[Question] Strongest real-world examples supporting AI risk claims?

There are some great collections of examples of things like specification gaming, goal misgeneralization, and AI improving AI. But almost all of the examples are from demos/​toy environments, rather than systems which were actually deployed in the world.

There are also some databases of AI incidents which include lots of real-world examples, but the examples aren’t related to failures in a way that makes it easy to map them onto AI risk claims. (Probably most of them don’t in any case, but I’d guess some do.)

I think collecting real-world examples (particularly in a nuanced way without claiming too much of the examples) could be pretty valuable:

  • I think it’s good practice to have a transparent overview of the current state of evidence

  • For many people I think real-world examples will be most convincing

  • I expect there to be more and more real-world examples, so starting to collect them now seems good

What are the strongest real-world examples of AI systems doing things which might scale to AI risk claims?

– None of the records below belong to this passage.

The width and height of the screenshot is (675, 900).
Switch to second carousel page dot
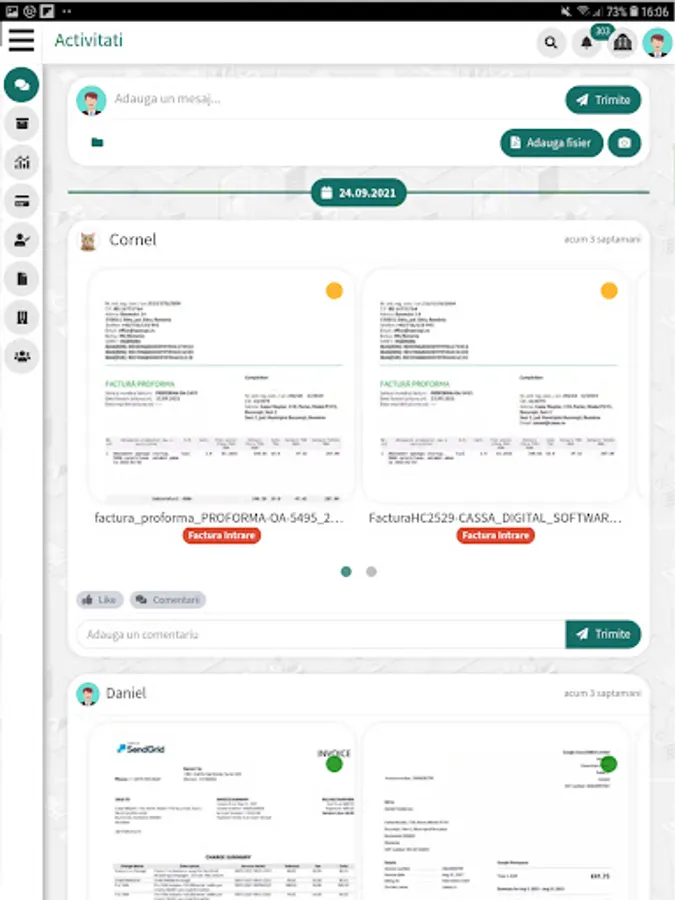click(x=371, y=572)
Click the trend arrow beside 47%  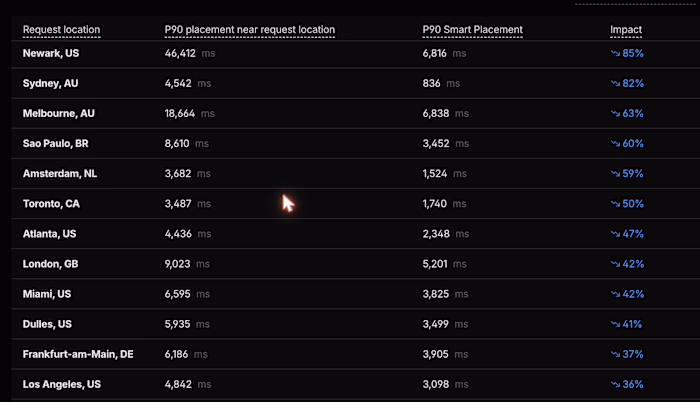pos(615,234)
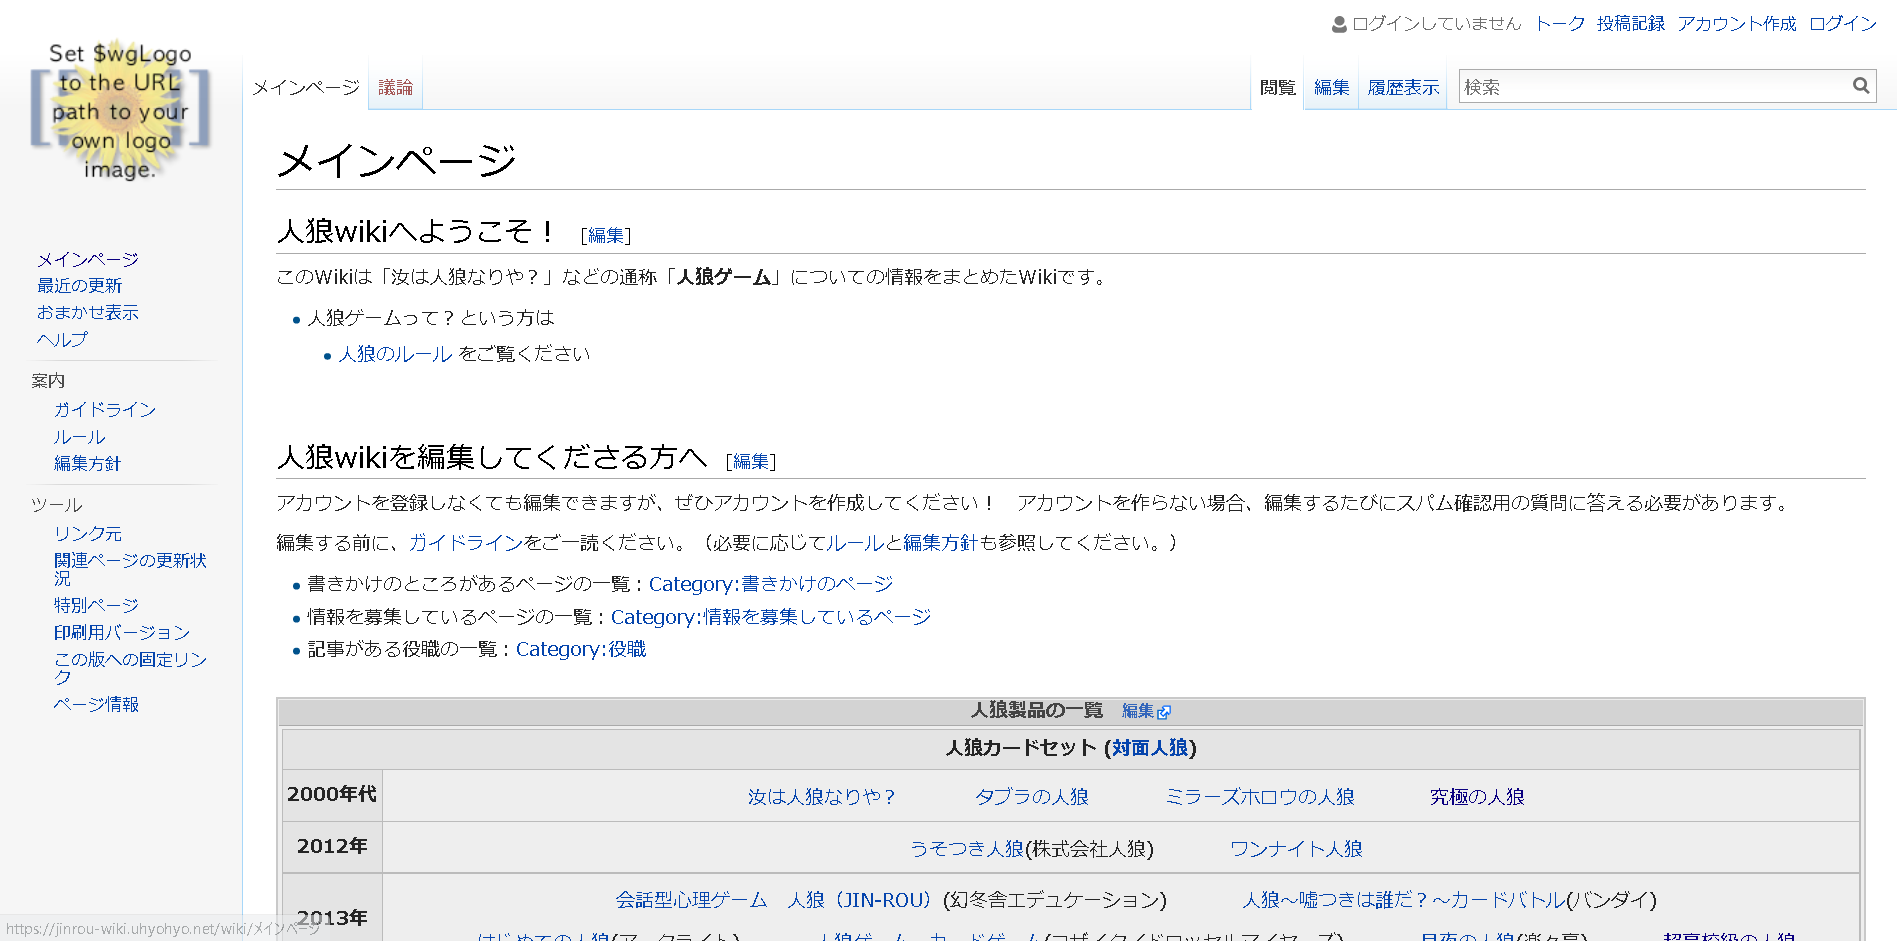
Task: Edit the 人狼wikiへようこそ section
Action: point(606,235)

I’m particularly interested in whether there are any good real-world examples of:

  • Goal misgeneralization

  • Deceptive alignment (answer: no, but yes to simple deception?)

  • Specification gaming

  • Power-seeking

  • Self-preservation

  • Self-improvement

This feeds into a project I’m working on with AI Impacts, collecting empirical evidence on various AI risk claims. There’s a work-in-progress table here with the main things I’m tracking so far—additions and comments very welcome.